After finding "Image resolution: width=776" in a line below, print that line and the rest of the lines exactly, leaving out all pictures.
↓
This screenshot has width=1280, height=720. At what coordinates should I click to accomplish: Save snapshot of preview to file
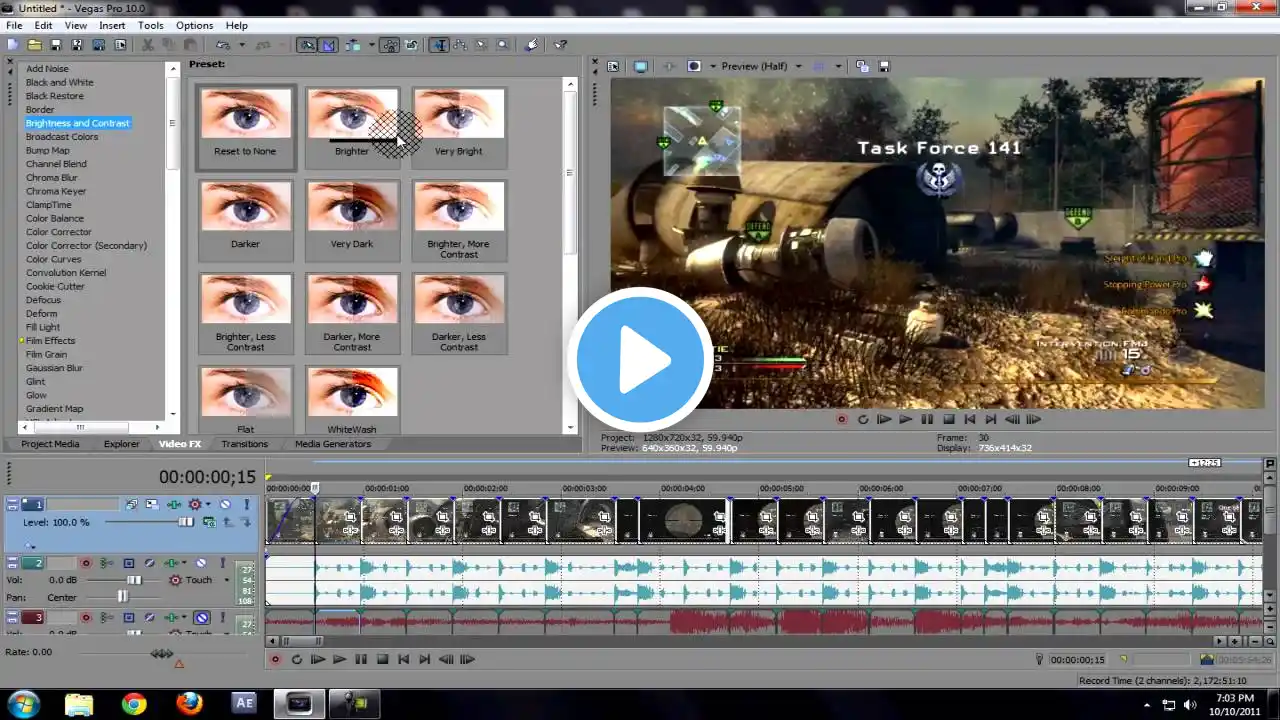(884, 67)
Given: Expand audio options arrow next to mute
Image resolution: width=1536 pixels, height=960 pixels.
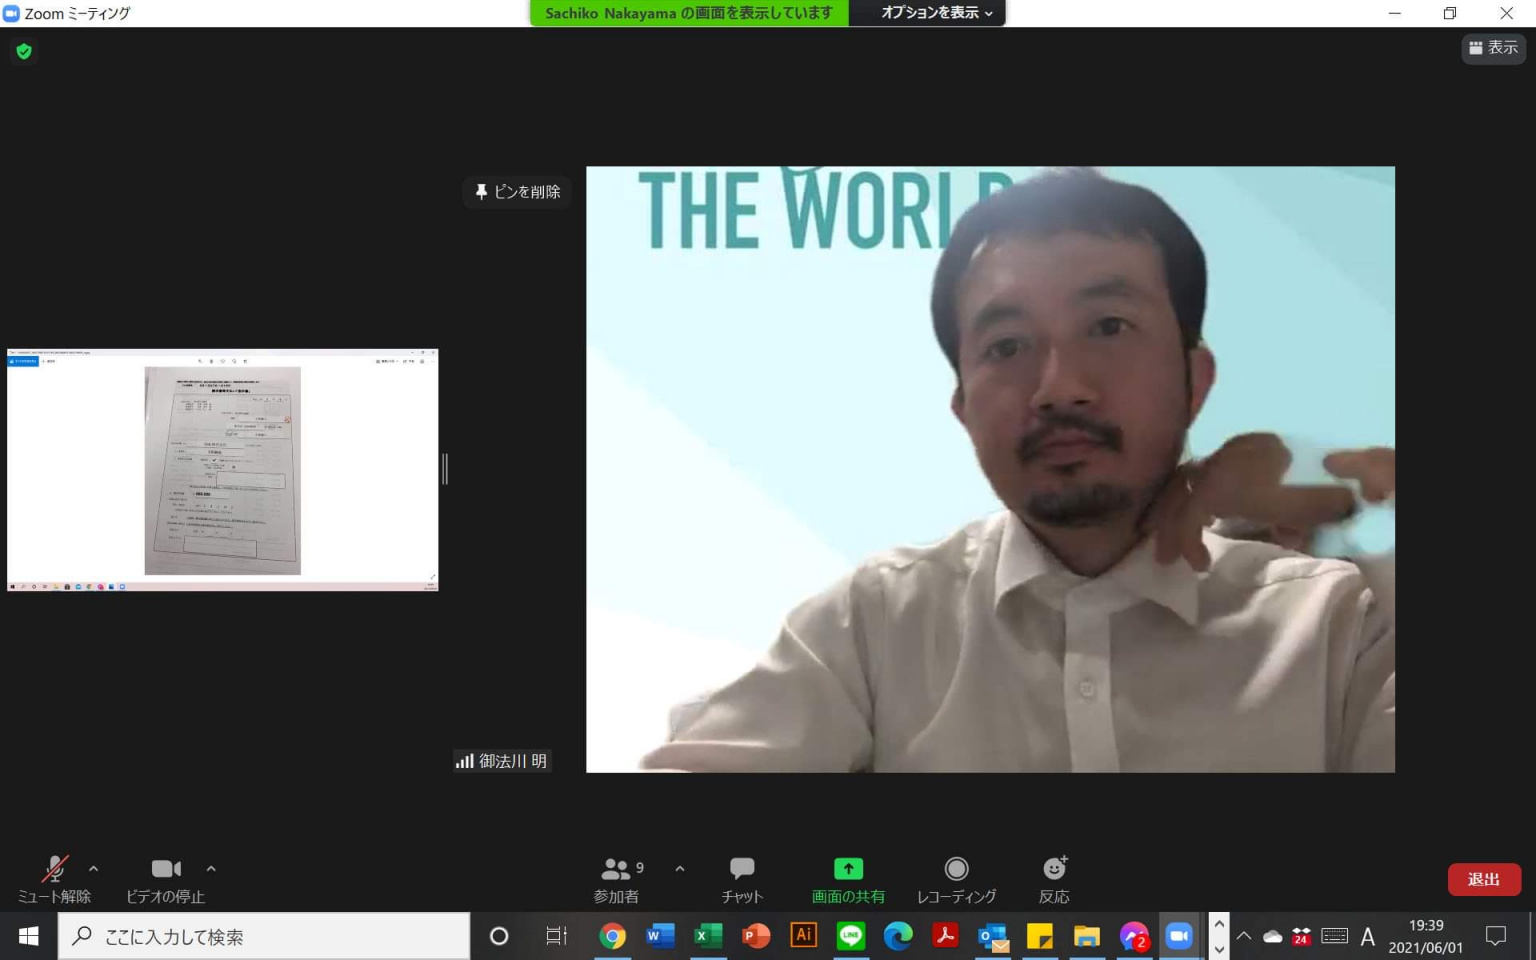Looking at the screenshot, I should pyautogui.click(x=94, y=869).
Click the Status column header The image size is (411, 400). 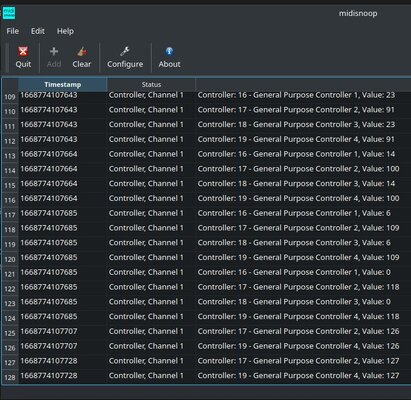[x=151, y=84]
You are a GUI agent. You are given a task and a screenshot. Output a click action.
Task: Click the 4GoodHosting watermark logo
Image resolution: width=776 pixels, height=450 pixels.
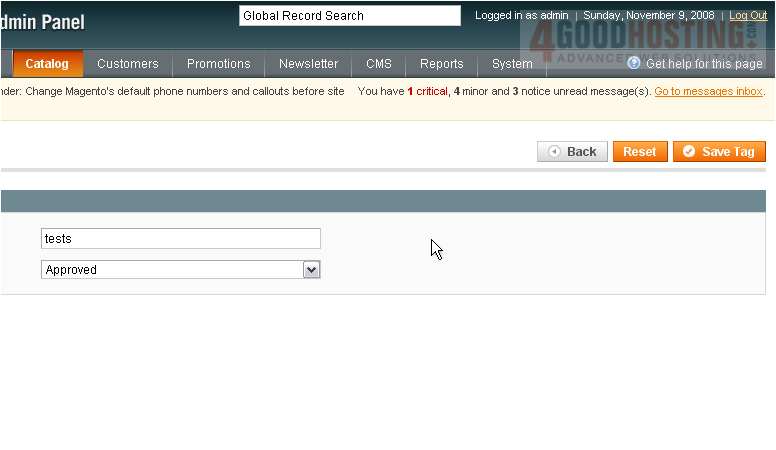(640, 40)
↑
Task output:
Image resolution: width=776 pixels, height=450 pixels.
(640, 40)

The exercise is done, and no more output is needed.